▶ **Exercise objective**
Print, exactly as they stand, the lines below from the one that has "Task: Click the save preset floppy disk icon" to the one that has "The width and height of the screenshot is (704, 396).", inclusive, leaving out the pictures.

-- Records for this exercise follows --

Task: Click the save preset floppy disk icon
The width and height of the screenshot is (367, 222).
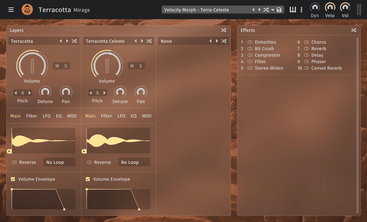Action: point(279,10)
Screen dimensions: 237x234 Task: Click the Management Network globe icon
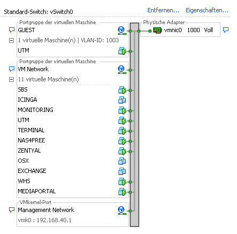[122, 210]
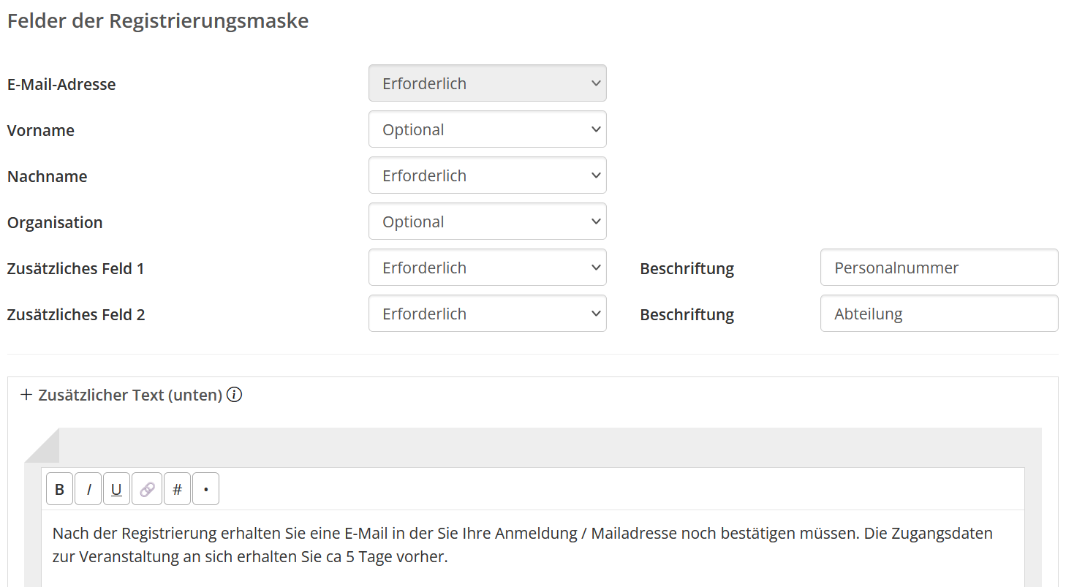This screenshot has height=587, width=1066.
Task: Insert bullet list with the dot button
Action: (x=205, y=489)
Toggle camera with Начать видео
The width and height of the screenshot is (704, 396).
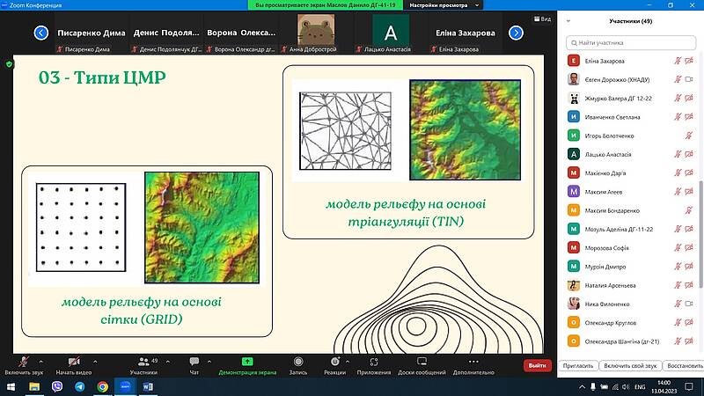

-- Records for this exercise concluded --
-- Records for this exercise follows --

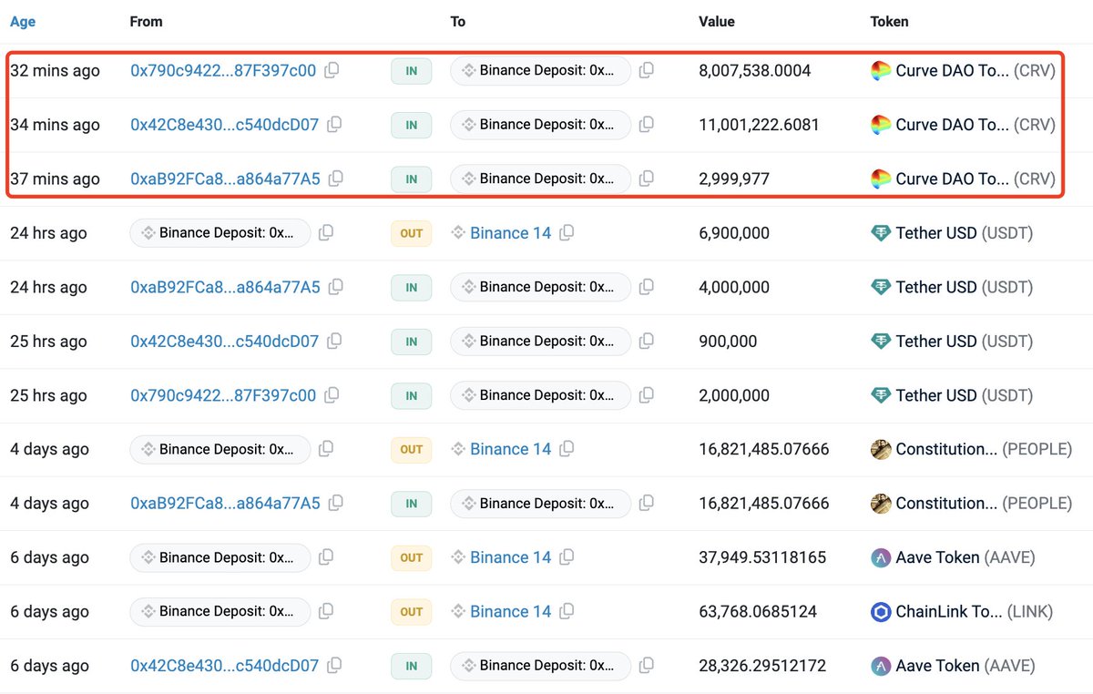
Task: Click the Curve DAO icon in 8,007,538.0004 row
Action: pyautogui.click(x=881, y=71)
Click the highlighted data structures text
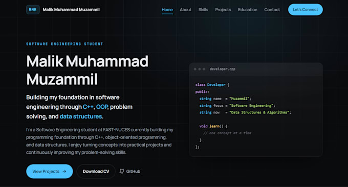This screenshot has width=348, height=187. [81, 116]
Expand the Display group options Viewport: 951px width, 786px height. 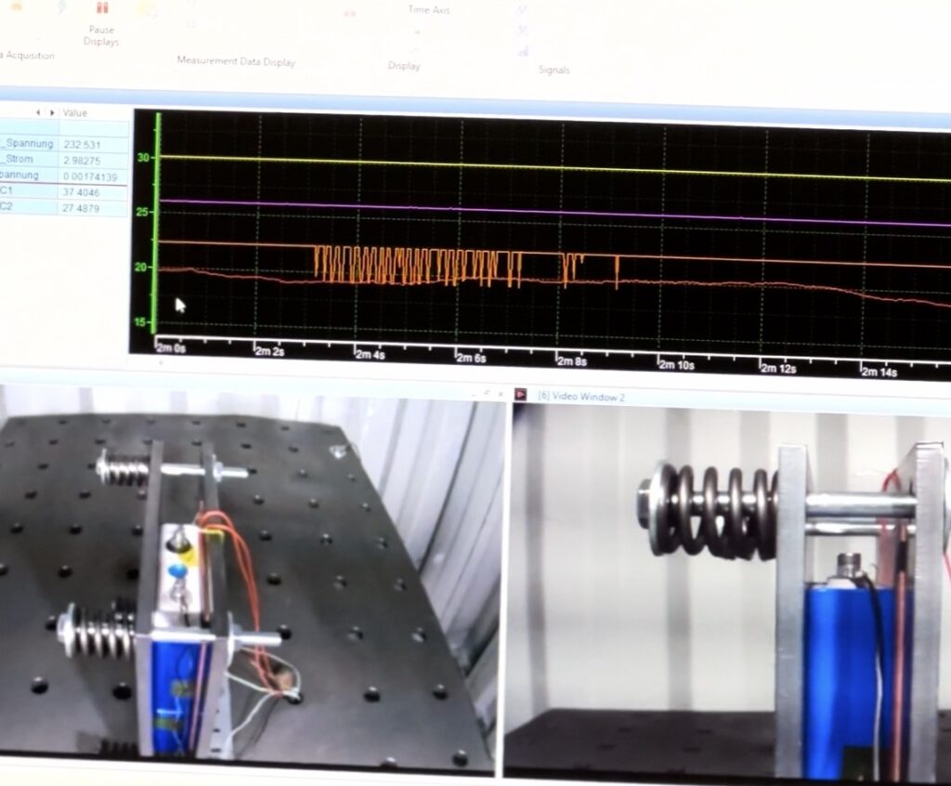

-- Records for this exercise concluded --

▶ **The completed task**
Task: Click the save preset floppy disk icon
The width and height of the screenshot is (367, 222).
Action: point(279,10)
Screen dimensions: 237x234 Task: Click the Management Network globe icon
[122, 210]
This screenshot has height=587, width=1066.
Task: Insert bullet list with the dot button
Action: (x=205, y=489)
Toggle camera with Начать видео
The width and height of the screenshot is (704, 396).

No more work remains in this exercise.